[Stored data]
-----
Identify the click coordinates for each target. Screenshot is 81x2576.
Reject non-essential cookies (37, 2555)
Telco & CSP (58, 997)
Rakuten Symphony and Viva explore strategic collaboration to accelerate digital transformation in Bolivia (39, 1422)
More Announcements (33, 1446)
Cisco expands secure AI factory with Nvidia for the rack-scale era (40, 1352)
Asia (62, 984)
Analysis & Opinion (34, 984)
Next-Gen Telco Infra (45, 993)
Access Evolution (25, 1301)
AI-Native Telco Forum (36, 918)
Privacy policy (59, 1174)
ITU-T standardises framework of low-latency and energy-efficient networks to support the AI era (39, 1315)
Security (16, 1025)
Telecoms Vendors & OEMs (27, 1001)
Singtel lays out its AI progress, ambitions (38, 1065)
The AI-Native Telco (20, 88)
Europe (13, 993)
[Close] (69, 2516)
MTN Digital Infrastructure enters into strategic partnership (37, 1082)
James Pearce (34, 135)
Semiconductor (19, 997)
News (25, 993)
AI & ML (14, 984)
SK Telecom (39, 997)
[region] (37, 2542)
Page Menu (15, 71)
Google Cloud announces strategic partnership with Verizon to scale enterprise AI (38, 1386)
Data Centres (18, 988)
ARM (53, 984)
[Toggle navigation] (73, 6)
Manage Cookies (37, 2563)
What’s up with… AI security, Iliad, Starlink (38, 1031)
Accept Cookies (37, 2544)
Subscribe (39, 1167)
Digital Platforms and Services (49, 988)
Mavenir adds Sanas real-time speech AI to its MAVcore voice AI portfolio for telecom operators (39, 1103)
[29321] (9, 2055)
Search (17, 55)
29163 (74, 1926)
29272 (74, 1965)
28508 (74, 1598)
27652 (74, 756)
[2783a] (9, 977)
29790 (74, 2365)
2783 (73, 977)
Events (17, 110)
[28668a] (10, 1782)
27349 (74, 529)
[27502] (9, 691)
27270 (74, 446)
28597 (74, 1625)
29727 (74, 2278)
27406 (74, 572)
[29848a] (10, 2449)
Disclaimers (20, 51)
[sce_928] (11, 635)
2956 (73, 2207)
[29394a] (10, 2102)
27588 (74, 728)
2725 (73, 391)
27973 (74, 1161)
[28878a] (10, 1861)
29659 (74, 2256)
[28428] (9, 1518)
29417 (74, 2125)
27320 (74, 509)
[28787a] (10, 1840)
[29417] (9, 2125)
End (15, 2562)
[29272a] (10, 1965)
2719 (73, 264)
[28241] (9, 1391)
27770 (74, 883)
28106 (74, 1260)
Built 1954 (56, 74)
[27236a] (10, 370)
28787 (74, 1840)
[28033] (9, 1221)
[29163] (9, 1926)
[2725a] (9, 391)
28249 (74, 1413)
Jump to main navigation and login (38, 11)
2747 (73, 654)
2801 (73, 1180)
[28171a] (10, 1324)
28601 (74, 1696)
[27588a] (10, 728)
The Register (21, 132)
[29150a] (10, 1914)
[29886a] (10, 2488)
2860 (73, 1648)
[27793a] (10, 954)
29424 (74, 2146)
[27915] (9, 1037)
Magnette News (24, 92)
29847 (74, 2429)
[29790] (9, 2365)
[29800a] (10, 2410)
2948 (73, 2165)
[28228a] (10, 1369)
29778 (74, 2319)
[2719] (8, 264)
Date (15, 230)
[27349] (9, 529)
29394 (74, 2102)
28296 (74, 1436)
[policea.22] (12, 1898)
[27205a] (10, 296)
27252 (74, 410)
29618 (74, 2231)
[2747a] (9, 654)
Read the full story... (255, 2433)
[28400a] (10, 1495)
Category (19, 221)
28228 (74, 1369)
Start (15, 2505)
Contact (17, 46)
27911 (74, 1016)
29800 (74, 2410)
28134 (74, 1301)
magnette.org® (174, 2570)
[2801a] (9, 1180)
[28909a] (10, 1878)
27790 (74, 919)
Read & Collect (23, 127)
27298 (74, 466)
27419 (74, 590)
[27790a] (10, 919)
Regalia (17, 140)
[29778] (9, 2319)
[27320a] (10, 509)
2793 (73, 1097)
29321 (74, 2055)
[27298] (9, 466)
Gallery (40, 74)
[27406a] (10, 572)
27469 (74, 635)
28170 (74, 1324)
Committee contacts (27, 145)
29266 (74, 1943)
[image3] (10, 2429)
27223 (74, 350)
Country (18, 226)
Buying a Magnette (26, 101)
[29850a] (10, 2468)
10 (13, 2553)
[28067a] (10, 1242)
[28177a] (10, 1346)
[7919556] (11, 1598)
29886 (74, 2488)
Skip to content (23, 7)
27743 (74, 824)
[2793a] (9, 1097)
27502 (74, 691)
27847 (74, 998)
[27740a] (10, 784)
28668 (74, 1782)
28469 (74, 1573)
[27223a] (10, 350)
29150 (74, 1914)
-----
_EXERCISE OBJECTIVE_
Transcribe every line of the records, keeping each one exact.

_OUTPUT_
Identify the click coordinates for each target. Screenshot is 81x2576.
Reject non-essential cookies (37, 2555)
Telco & CSP (58, 997)
Rakuten Symphony and Viva explore strategic collaboration to accelerate digital transformation in Bolivia (39, 1422)
More Announcements (33, 1446)
Cisco expands secure AI factory with Nvidia for the rack-scale era (40, 1352)
Asia (62, 984)
Analysis & Opinion (34, 984)
Next-Gen Telco Infra (45, 993)
Access Evolution (25, 1301)
AI-Native Telco Forum (36, 918)
Privacy policy (59, 1174)
ITU-T standardises framework of low-latency and energy-efficient networks to support the AI era (39, 1315)
Security (16, 1025)
Telecoms Vendors & OEMs (27, 1001)
Singtel lays out its AI progress, ambitions (38, 1065)
The AI-Native Telco (20, 88)
Europe (13, 993)
[Close] (69, 2516)
MTN Digital Infrastructure enters into strategic partnership (37, 1082)
James Pearce (34, 135)
Semiconductor (19, 997)
News (25, 993)
AI & ML (14, 984)
SK Telecom (39, 997)
[region] (37, 2542)
Page Menu (15, 71)
Google Cloud announces strategic partnership with Verizon to scale enterprise AI (38, 1386)
Data Centres (18, 988)
ARM (53, 984)
[Toggle navigation] (73, 6)
Manage Cookies (37, 2563)
What’s up with… AI security, Iliad, Starlink (38, 1031)
Accept Cookies (37, 2544)
Subscribe (39, 1167)
Digital Platforms and Services (49, 988)
Mavenir adds Sanas real-time speech AI to its MAVcore voice AI portfolio for telecom operators (39, 1103)
[29321] (9, 2055)
Search (17, 55)
29163 (74, 1926)
29272 (74, 1965)
28508 (74, 1598)
27652 (74, 756)
[2783a] (9, 977)
29790 (74, 2365)
2783 (73, 977)
Events (17, 110)
[28668a] (10, 1782)
27349 (74, 529)
[27502] (9, 691)
27270 (74, 446)
28597 (74, 1625)
29727 (74, 2278)
27406 (74, 572)
[29848a] (10, 2449)
Disclaimers (20, 51)
[sce_928] (11, 635)
2956 (73, 2207)
[29394a] (10, 2102)
27588 (74, 728)
2725 (73, 391)
27973 (74, 1161)
[28878a] (10, 1861)
29659 (74, 2256)
[28428] (9, 1518)
29417 (74, 2125)
27320 (74, 509)
[28787a] (10, 1840)
[29417] (9, 2125)
End (15, 2562)
[29272a] (10, 1965)
2719 (73, 264)
[28241] (9, 1391)
27770 (74, 883)
28106 (74, 1260)
Built 1954 (56, 74)
[27236a] (10, 370)
28787 (74, 1840)
[28033] (9, 1221)
[29163] (9, 1926)
[2725a] (9, 391)
28249 (74, 1413)
Jump to main navigation and login (38, 11)
2747 (73, 654)
2801 (73, 1180)
[28171a] (10, 1324)
28601 (74, 1696)
[27588a] (10, 728)
The Register (21, 132)
[29150a] (10, 1914)
[29886a] (10, 2488)
2860 (73, 1648)
[27793a] (10, 954)
29424 (74, 2146)
[27915] (9, 1037)
Magnette News (24, 92)
29847 (74, 2429)
[29790] (9, 2365)
[29800a] (10, 2410)
2948 (73, 2165)
[28228a] (10, 1369)
29778 (74, 2319)
[2719] (8, 264)
Date (15, 230)
[27349] (9, 529)
29394 (74, 2102)
28296 (74, 1436)
[policea.22] (12, 1898)
[27205a] (10, 296)
27252 (74, 410)
29618 (74, 2231)
[2747a] (9, 654)
Read the full story... (255, 2433)
[28400a] (10, 1495)
Category (19, 221)
28228 (74, 1369)
Start (15, 2505)
Contact (17, 46)
27911 (74, 1016)
29800 (74, 2410)
28134 (74, 1301)
magnette.org® (174, 2570)
[2801a] (9, 1180)
[28909a] (10, 1878)
27790 (74, 919)
Read & Collect (23, 127)
27298 (74, 466)
27419 (74, 590)
[27790a] (10, 919)
Regalia (17, 140)
[29778] (9, 2319)
[27320a] (10, 509)
2793 (73, 1097)
29321 (74, 2055)
[27298] (9, 466)
Gallery (40, 74)
[27406a] (10, 572)
27469 (74, 635)
28170 (74, 1324)
Committee contacts (27, 145)
29266 (74, 1943)
[image3] (10, 2429)
27223 (74, 350)
Country (18, 226)
Buying a Magnette (26, 101)
[29850a] (10, 2468)
10 (13, 2553)
[28067a] (10, 1242)
[28177a] (10, 1346)
[7919556] (11, 1598)
29886 (74, 2488)
Skip to content (23, 7)
27743 (74, 824)
[2793a] (9, 1097)
27502 (74, 691)
27847 (74, 998)
[27740a] (10, 784)
28668 (74, 1782)
28469 (74, 1573)
[27223a] (10, 350)
29150 (74, 1914)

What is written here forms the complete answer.